Al Politecnico di Milano solo corsi in inglese dal 2014. «Non è fattibile. Sarebbe un errore inutile e dannoso». Questa la posizione del preside della Scuola di Architettura e società, Pier Carlo Palermo. Uno che in inglese insegna da anni, da sette ha un Master in Urban Planning esclusivamente in inglese, propone in lingua il 40% dei «suoi» master e da tre anni sperimenta anche sezioni di Bachelor. Sull'inglese la sua esperienza è forse la più significativa. Eppure.
Spiazzato dall'annuncio del rettore Giovanni Azzone e del ministro Francesco Profumo: solo inglese per lauree specialistiche e dottorati. Non si può fare?
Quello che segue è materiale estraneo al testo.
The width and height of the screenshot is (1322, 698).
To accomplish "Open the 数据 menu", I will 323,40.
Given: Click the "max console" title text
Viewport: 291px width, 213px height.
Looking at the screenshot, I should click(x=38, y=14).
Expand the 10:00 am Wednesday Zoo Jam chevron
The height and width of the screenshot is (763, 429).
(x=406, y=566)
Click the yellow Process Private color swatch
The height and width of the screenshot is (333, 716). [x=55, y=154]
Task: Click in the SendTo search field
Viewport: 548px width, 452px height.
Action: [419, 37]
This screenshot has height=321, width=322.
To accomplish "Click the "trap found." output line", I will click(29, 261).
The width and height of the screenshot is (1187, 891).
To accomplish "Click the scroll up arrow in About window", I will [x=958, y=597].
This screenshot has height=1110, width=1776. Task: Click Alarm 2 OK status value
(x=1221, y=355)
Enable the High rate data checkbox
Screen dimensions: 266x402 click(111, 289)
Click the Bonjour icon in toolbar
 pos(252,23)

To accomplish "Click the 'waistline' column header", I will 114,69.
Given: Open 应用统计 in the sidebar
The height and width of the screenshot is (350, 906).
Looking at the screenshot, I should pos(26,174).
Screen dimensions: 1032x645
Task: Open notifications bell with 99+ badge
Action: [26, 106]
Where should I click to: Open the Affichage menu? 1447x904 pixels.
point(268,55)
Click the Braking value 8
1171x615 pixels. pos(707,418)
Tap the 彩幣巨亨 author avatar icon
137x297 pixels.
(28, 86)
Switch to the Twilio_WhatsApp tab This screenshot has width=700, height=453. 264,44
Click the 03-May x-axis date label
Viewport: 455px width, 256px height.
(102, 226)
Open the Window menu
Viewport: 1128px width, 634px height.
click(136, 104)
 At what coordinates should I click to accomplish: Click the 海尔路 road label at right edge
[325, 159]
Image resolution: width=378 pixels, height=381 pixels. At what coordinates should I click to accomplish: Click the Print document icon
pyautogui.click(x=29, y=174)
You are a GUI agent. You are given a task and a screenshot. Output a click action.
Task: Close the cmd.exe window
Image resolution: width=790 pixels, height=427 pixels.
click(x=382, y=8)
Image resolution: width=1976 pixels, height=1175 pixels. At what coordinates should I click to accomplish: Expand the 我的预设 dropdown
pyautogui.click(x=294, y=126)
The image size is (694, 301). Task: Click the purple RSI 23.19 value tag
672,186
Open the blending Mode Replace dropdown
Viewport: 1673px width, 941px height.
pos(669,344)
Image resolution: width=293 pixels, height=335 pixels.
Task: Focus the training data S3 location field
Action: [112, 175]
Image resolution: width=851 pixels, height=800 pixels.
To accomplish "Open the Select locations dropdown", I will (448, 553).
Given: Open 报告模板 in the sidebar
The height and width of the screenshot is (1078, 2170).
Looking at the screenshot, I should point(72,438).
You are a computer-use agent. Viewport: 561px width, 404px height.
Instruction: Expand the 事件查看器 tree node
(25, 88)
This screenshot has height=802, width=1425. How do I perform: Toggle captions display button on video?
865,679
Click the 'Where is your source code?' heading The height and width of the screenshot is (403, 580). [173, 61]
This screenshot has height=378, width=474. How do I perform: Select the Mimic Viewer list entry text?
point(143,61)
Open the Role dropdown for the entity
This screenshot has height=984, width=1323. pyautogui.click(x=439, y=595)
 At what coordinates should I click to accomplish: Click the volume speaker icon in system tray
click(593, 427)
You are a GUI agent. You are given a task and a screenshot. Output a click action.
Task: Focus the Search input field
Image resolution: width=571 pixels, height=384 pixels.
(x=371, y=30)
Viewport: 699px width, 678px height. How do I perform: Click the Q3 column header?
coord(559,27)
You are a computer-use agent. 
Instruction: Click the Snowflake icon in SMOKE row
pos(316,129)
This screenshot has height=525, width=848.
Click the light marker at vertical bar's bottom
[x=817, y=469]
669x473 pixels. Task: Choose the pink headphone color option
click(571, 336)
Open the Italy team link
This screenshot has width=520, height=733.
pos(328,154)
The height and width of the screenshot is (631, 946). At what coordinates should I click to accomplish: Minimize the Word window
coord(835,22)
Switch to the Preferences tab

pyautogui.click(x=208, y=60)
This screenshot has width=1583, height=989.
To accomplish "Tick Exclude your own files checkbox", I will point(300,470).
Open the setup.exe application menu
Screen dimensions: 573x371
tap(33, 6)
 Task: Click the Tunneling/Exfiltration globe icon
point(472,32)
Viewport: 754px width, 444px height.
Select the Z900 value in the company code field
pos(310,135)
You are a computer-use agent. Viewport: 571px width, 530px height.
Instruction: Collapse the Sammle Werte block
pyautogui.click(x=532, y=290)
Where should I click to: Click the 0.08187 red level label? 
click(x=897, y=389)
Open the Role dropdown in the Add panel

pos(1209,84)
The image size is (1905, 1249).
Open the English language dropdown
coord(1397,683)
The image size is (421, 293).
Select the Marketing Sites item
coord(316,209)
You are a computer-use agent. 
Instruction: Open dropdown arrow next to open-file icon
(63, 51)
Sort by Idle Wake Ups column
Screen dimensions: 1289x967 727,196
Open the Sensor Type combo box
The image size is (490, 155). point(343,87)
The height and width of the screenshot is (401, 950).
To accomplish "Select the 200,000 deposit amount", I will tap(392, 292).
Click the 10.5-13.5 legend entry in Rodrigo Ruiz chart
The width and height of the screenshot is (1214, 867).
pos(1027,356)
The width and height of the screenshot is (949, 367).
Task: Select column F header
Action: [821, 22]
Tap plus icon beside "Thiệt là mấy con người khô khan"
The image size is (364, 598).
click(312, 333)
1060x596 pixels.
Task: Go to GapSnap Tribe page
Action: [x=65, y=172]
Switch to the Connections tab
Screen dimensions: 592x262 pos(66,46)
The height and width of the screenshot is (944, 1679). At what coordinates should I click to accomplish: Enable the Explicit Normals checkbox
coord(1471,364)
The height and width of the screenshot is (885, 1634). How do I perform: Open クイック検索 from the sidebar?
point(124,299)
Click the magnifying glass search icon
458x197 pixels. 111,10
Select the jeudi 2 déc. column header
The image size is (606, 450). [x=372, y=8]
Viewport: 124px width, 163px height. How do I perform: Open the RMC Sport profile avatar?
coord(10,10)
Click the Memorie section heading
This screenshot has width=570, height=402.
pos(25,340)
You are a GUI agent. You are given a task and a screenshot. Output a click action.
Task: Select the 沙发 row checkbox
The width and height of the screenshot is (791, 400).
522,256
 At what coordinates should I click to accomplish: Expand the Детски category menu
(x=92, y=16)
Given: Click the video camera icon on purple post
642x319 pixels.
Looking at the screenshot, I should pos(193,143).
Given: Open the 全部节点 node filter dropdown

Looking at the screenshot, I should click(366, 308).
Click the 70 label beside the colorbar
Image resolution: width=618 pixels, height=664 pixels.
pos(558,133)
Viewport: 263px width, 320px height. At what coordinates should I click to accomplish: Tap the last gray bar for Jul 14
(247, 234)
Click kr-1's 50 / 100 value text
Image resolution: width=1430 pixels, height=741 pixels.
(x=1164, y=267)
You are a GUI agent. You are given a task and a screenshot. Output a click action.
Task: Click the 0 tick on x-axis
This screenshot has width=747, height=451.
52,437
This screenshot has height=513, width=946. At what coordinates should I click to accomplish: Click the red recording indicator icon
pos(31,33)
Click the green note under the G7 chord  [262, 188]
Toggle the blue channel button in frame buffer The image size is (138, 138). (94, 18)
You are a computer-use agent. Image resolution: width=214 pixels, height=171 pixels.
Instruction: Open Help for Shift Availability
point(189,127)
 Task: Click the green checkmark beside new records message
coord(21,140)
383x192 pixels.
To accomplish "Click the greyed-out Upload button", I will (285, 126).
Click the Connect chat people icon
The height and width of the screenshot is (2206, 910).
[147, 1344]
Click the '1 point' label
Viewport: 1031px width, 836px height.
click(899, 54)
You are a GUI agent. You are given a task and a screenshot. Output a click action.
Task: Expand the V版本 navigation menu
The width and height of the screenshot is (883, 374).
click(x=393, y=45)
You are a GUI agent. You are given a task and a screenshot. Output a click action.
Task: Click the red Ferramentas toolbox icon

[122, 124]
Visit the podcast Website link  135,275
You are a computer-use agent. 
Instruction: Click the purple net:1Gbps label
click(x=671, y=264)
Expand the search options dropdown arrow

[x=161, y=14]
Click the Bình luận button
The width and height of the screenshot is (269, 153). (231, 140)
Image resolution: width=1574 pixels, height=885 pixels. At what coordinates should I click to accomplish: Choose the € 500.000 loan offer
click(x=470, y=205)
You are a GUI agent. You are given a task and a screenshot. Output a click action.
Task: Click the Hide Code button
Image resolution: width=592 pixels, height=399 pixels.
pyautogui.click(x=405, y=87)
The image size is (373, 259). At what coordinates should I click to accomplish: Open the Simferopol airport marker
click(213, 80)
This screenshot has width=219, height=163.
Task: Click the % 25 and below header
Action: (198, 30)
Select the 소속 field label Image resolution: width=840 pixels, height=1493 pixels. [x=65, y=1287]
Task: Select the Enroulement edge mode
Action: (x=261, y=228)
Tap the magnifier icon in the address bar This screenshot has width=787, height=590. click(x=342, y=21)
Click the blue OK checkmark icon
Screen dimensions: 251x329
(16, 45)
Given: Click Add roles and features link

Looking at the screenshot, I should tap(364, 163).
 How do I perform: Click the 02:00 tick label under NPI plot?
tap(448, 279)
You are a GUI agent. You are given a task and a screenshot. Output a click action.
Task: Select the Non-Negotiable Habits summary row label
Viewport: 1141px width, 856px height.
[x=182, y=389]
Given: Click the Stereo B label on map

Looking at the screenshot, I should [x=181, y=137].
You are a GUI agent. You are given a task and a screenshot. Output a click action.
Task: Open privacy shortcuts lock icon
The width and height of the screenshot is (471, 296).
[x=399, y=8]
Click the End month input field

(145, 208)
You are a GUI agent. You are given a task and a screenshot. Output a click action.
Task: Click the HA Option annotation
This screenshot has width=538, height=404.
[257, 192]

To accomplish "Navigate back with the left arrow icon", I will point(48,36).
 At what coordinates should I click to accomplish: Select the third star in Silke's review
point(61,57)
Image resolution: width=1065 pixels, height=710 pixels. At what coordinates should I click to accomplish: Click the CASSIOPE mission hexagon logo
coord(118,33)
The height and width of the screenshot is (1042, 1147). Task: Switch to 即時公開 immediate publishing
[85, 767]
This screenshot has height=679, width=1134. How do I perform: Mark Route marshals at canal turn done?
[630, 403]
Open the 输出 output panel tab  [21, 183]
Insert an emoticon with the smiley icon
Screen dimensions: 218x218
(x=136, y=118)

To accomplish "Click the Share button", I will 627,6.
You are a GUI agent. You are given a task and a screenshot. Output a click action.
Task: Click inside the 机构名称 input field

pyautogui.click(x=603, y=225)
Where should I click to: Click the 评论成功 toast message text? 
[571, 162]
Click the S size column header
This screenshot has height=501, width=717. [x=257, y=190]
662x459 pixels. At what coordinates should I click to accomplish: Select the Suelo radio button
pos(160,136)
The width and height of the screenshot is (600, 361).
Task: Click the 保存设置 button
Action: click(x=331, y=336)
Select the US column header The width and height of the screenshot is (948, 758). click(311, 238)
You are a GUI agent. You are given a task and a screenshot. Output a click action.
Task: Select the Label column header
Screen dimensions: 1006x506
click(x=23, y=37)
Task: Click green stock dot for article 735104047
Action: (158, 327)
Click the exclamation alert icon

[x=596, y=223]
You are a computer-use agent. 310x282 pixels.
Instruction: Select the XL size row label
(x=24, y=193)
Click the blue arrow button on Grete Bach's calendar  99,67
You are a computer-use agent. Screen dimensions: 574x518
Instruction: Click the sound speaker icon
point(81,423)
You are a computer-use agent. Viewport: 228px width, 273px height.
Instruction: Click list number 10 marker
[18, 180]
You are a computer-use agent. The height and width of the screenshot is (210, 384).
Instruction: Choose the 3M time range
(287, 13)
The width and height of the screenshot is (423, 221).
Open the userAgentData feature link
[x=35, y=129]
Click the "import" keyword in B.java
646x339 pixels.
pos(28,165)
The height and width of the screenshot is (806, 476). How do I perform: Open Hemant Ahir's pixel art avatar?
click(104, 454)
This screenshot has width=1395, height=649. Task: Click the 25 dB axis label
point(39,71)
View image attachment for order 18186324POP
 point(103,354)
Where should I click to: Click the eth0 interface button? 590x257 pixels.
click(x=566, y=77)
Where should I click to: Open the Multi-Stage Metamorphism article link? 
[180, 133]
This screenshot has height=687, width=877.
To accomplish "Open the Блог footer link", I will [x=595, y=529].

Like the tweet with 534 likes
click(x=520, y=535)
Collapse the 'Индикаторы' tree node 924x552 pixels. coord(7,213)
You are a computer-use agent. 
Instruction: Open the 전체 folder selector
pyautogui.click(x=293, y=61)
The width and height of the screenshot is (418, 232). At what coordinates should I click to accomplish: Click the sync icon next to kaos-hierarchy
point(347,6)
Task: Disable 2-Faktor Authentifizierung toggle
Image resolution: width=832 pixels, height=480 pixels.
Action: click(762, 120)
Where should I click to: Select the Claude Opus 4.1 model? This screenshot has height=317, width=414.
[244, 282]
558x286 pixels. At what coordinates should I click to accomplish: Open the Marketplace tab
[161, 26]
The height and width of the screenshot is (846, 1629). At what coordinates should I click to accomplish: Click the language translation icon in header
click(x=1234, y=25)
«Per il 2014 è impossibile. Dovendo mantenere lo standard di qualità del Politecnico non troveremmo un numero adeguato di professori disponibili a insegnare in inglese. E per molte materie sono pochi anche i testi in lingua. La qualità della formazione conta più dell'inglese».
Non siamo pronti. Ma è il punto d'arrivo?
«Non dovrebbe esserlo. È giusto puntare sull'internazionalizzazione e potenziare gli insegnamenti in inglese, la mia Scuola è al 40% e posso arrivare al 60 o al 70. Ma l'inglese obbligatorio, come requisito generalizzato ed esclusivo, rischia di diventare un errore inutile e dannoso. Non mi soffermo sulle ragioni culturali e civili, che altri hanno esposto prima di me, ma ritengo il bilinguismo e il multilinguismo un valore importante. E in architettura l'inglese non è la lingua madre».
Sul forum dei docenti ha diffuso un documento firmato con Ilaria Valente (presidente del corso di laurea magistrale): chiedete di rispettare misure, tempi e modi. E contro l'inglese obbligatorio c'è anche un appello di docenti e ricercatori con 260 firme.
«Non siamo conservatori e lo abbiamo dimostrato. Auspichiamo un confronto. E dal ministro ci aspettiamo non proclami ma politiche universitarie. L'accelerazione solo sulla carta non ha senso. In una battuta: vogliamo gli studenti stranieri e non abbiamo il test di ammissione in inglese... (dovrebbe esserci dal prossimo anno)».
L'italiano non è una barriera per gli stranieri che vorrebbero formarsi nei nostri atenei?
«Non è per l'inglese che non siamo paragonabili ai nostri competitor internazionali, semmai per i servizi e i finanziamenti che una città come Milano e il ministero rendono disponibili».
E l'inglese non avvantaggia i laureati italiani nel mercato globale?
«I nostri laureati sono riconosciuti all'estero per la loro formazione, non quella linguistica. La preparazione in inglese non è la nostra missione».
Perché considera l'annuncio fatto a febbraio dal ministro e dal rettore «un'accelerazione rischiosa»?
«Agli open day le famiglie erano preoccupate. Rischiamo di perdere studenti italiani di talento che non si sentono pronti per l'università in inglese, per aprire le porte a quelli internazionali che potrebbero non avere un profilo analogo».
Soluzione.
«Gradualità. Dialogo e confronto con le Scuole. E sperimentazione».